======== Available data ========

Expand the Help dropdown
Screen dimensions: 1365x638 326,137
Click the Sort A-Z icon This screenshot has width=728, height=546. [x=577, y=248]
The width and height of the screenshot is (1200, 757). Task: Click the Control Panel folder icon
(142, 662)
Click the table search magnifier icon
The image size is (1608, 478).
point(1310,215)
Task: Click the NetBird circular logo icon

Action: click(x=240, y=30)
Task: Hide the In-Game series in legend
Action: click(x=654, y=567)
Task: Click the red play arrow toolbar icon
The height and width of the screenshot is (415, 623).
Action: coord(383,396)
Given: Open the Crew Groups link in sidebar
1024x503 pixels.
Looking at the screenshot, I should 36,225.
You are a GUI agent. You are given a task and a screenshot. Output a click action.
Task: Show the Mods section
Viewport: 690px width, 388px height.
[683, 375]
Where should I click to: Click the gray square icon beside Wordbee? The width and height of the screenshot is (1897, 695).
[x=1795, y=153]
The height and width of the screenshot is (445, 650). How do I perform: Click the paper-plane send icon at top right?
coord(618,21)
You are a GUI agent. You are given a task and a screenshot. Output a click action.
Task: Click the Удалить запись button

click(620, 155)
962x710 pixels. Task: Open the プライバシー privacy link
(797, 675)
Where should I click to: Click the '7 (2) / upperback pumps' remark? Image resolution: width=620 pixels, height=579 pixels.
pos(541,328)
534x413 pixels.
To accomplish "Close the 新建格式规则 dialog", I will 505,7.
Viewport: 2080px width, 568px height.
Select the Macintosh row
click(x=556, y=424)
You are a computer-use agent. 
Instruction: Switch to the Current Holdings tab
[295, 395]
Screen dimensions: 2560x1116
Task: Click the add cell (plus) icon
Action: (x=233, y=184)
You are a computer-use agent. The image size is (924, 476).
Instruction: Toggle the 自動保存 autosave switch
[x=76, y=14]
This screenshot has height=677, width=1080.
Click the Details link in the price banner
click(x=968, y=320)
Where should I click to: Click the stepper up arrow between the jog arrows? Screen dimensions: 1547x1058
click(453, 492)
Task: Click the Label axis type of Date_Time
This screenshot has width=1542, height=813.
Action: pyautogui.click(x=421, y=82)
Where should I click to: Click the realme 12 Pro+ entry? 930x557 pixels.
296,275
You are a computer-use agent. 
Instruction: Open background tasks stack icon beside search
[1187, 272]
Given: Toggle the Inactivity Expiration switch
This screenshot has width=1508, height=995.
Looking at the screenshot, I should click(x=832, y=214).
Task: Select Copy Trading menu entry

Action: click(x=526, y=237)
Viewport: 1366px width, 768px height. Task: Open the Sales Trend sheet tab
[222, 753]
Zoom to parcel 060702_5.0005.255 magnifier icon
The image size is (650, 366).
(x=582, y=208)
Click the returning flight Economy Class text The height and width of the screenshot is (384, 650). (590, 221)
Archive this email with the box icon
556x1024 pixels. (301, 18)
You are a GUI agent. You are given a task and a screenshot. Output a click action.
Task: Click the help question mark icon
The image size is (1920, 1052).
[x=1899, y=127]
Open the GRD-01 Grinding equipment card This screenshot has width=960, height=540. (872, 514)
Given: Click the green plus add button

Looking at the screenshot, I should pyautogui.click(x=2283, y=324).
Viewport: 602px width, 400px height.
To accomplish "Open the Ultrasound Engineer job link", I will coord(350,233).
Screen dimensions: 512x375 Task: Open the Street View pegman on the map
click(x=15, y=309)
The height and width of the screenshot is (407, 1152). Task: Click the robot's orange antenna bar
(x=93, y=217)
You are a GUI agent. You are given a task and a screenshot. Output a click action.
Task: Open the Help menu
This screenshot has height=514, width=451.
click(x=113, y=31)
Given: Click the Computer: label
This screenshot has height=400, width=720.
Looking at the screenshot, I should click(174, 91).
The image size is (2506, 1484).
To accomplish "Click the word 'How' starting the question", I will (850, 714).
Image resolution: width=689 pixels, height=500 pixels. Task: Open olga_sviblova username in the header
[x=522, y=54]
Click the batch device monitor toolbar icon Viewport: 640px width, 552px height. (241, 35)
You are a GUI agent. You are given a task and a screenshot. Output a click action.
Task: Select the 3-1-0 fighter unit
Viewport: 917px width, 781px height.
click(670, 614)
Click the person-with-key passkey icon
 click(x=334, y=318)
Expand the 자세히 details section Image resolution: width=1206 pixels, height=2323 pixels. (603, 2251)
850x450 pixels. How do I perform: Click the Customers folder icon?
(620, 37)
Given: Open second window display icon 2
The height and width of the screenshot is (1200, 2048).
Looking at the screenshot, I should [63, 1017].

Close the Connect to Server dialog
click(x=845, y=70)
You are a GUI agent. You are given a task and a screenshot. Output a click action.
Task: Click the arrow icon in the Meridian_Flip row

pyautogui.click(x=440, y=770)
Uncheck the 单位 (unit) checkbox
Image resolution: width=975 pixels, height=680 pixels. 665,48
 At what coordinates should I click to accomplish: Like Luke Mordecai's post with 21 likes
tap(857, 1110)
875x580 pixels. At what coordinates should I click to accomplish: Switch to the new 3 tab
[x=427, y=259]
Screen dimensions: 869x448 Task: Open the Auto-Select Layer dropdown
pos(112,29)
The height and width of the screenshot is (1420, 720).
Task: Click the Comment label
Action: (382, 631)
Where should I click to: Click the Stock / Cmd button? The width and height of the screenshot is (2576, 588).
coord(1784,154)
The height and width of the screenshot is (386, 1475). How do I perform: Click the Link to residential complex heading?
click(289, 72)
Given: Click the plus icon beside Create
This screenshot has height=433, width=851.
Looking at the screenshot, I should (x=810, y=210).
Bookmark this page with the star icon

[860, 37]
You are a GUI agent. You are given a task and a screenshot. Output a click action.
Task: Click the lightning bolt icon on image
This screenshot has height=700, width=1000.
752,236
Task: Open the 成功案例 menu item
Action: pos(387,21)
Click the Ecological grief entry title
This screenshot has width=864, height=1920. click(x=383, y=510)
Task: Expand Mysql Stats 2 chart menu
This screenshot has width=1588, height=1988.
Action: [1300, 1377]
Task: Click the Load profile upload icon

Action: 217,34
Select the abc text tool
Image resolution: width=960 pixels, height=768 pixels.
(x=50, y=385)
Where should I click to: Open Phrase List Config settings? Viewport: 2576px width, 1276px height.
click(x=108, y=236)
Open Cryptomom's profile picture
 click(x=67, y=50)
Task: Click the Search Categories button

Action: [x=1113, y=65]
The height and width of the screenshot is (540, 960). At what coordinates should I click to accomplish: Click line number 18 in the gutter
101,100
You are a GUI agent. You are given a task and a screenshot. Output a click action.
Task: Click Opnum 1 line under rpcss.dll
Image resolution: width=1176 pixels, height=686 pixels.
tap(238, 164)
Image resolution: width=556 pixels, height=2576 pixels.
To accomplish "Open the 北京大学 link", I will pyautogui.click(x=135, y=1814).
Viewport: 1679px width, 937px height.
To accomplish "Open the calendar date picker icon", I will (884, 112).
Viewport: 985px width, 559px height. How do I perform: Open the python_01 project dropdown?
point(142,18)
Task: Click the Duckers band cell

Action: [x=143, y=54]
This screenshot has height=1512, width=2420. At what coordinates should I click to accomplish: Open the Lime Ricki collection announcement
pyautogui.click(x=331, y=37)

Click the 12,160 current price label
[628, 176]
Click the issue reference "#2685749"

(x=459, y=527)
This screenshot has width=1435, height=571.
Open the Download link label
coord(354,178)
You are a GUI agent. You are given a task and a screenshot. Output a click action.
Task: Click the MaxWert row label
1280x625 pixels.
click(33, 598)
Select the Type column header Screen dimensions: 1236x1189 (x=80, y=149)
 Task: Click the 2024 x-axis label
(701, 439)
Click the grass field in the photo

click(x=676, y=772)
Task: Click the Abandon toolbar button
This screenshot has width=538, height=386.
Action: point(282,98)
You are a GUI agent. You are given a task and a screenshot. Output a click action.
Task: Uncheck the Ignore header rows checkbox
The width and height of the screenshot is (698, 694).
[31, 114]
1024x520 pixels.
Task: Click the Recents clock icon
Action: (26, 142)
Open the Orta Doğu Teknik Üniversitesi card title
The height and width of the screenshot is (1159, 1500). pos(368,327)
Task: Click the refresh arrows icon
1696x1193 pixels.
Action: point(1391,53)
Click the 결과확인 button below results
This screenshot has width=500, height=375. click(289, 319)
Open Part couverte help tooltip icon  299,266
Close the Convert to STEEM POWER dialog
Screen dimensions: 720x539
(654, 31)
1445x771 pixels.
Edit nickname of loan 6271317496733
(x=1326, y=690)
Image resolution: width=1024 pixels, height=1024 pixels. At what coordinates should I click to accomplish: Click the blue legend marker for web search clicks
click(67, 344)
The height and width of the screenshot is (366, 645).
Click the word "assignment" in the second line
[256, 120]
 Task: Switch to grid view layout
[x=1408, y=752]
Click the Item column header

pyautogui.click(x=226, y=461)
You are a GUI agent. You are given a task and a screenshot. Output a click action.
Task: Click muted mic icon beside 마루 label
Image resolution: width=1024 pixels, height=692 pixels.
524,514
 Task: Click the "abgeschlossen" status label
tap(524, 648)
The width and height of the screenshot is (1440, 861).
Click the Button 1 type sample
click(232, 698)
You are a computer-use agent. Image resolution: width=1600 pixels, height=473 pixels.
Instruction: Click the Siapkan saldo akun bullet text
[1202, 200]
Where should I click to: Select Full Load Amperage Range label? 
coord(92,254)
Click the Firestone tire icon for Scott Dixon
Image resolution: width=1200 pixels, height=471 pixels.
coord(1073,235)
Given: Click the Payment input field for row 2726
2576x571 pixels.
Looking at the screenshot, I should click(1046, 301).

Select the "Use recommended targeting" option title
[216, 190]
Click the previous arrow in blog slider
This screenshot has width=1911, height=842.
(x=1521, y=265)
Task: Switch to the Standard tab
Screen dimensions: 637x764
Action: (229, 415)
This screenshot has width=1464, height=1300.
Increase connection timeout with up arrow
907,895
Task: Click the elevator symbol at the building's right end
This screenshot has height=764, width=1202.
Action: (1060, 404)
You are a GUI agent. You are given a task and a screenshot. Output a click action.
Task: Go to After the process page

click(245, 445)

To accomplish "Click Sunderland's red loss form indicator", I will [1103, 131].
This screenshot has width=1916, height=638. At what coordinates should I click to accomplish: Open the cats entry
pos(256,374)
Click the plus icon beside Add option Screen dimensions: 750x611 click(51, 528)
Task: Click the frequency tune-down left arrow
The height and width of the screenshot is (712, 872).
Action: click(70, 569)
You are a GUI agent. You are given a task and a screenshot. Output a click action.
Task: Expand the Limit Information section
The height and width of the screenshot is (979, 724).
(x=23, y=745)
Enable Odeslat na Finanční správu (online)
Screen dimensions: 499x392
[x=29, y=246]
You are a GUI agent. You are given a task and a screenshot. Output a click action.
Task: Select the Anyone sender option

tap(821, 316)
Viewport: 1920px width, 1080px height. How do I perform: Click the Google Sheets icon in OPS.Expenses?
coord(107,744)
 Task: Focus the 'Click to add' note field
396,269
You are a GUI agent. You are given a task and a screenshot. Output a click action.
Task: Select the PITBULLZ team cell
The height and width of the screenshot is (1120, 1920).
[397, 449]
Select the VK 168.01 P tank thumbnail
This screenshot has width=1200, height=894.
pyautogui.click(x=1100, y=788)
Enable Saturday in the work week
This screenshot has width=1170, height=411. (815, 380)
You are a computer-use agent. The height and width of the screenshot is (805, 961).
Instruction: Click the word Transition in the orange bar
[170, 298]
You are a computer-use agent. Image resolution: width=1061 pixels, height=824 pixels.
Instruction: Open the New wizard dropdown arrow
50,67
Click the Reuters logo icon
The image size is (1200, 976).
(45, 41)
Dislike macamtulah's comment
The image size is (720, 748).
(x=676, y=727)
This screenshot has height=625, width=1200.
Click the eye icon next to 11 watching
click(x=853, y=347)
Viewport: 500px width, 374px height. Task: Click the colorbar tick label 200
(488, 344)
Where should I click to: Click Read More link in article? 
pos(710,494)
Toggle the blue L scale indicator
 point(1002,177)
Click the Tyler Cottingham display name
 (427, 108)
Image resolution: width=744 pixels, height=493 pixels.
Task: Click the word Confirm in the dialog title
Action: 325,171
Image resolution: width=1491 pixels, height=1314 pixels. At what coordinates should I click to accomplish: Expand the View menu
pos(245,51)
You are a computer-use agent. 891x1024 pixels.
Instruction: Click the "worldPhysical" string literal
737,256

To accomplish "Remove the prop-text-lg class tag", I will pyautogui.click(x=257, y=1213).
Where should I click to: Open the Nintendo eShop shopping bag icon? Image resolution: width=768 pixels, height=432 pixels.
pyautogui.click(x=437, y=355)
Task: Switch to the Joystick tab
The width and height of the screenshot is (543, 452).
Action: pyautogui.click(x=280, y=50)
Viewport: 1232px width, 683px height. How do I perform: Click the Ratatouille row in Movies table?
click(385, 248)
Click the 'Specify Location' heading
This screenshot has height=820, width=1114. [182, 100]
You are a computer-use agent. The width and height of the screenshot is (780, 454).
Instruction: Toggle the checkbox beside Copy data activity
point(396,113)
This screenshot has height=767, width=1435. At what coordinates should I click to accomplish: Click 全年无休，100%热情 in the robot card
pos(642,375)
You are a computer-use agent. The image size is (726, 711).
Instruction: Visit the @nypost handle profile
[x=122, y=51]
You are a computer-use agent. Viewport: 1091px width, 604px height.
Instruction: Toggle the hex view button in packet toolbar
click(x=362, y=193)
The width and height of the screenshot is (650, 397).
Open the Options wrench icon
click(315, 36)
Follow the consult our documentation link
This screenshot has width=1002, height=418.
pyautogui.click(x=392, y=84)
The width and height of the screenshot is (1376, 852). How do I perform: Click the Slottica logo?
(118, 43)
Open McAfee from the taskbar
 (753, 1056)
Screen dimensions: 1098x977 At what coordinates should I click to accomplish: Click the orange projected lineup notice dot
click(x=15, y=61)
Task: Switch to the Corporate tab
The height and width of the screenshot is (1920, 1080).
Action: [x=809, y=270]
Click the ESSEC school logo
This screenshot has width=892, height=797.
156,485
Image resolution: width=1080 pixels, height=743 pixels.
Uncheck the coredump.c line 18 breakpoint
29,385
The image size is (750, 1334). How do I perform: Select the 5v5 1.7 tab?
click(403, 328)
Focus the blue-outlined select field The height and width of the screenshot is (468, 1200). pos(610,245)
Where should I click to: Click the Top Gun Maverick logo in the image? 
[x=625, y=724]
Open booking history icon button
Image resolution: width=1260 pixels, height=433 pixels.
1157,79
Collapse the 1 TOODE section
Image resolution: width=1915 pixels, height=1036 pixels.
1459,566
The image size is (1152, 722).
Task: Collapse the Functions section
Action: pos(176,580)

========

§ Assignment: Lines above with "will" in them are the ones to copy.

§ Task solution:
To accomplish "Close the 新建格式规则 dialog", I will 505,7.
To accomplish "Open the Ultrasound Engineer job link", I will coord(350,233).
To accomplish "Click the word 'How' starting the question", I will (850, 714).
To accomplish "Open the 北京大学 link", I will pyautogui.click(x=135, y=1814).
To accomplish "Open the calendar date picker icon", I will (884, 112).
To accomplish "Click Sunderland's red loss form indicator", I will [1103, 131].
To accomplish "Remove the prop-text-lg class tag", I will pyautogui.click(x=257, y=1213).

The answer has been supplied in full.